*Given request*. Write out, word for word, everything in the passage on email deliverability from "We put together" down to "in spam anymore!".

*Passage provided*.
There’s nothing more frustrating than spending time creating an email marketing campaign, only to have 50% of your contacts fail to receive it because you ended up in their spam folder. That’s why following email deliverability best practices is so important.
If your emails are failing to be successfully delivered to your contacts’ inboxes, you should be focusing on ways to improve your email deliverability. But, even if you don’t have problems getting to the inbox, it’s still important to avoid making any mistakes that could damage your deliverability down the line.
What is email deliverability?
Email deliverability is simply the ability to get your emails successfully delivered to your contact’s inbox without being filtered out as spam by email providers.
Although the end goal and concept of deliverability is simple, there are several factors on which it depends, including:
- Sender reputation – How have your previous emails performed and has your domain or IP behaved dubiously in the past?
- Email content – Does your email campaign look like spam?
- Technical aspects – Are your emails properly signed with the right domain and IP? Has the content been altered in any way?
If you’re still a little unsure of how this all adds up or what you can do to improve deliverability, don’t worry.
We put together a list of 11 effective deliverability best practices for you to follow so you don’t have to worry about getting stuck in spam anymore!
Basic Email Deliverability Best Practices
We’ll start off with the more basic best practices that you can do to improve email deliverability and be a better email marketer.
These best practices apply to senders of any volume, and they don’t require any technical knowledge or skills.
1. Clean out old and unengaged contacts
Periodically cleaning your email contact list is one of the most important things you can do as an email marketer.
While keeping old or unengaged contacts may seem like a good idea (or at least a good self-esteem booster), it can hurt your email engagement rates and your overall deliverability.
In particular, there are two types of email addresses that can cause you problems:
- Non-existent email addresses
- Unengaged or inactive email addresses
It’s a good idea to delete both of these groups of contacts from your database if you want to maintain good deliverability and avoid being penalized by email providers like Yahoo and Gmail.
Remove non-existent email addresses
Within the category of non-existent email addresses, there are two types:
- Email addresses that were incorrectly entered by the subscriber
- Old email addresses that are no longer being used
For the first type, you can prevent misspelled addresses from entering your contact database in the first place by implementing a double opt-in process for signups. We can’t recommend doing this enough, especially in light of the GDPR and the increased need for positive consent.

*Recorded information*.
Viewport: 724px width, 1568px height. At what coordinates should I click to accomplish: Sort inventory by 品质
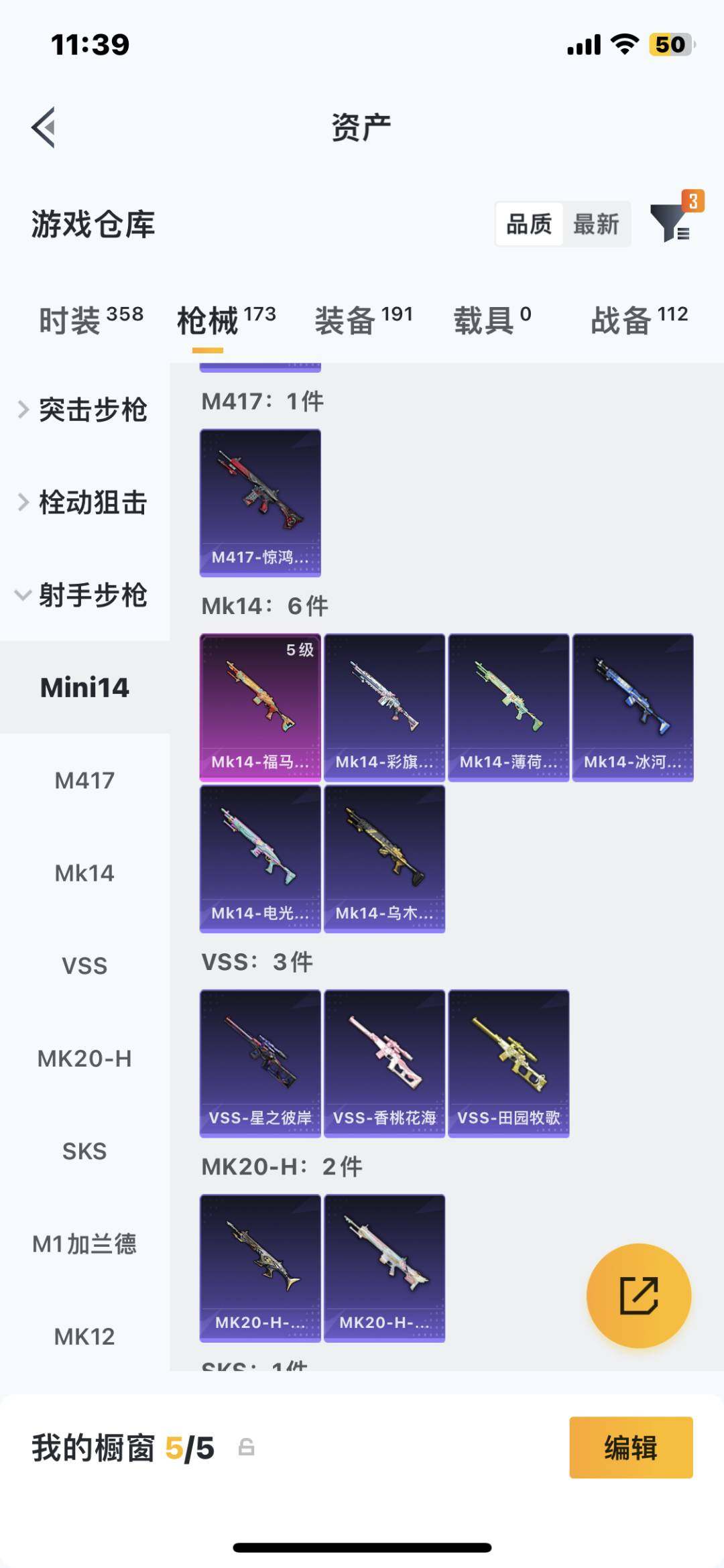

*Solved problem*.
We put together a list of 11 effective deliverability best practices for you to follow so you don’t have to worry about getting stuck in spam anymore!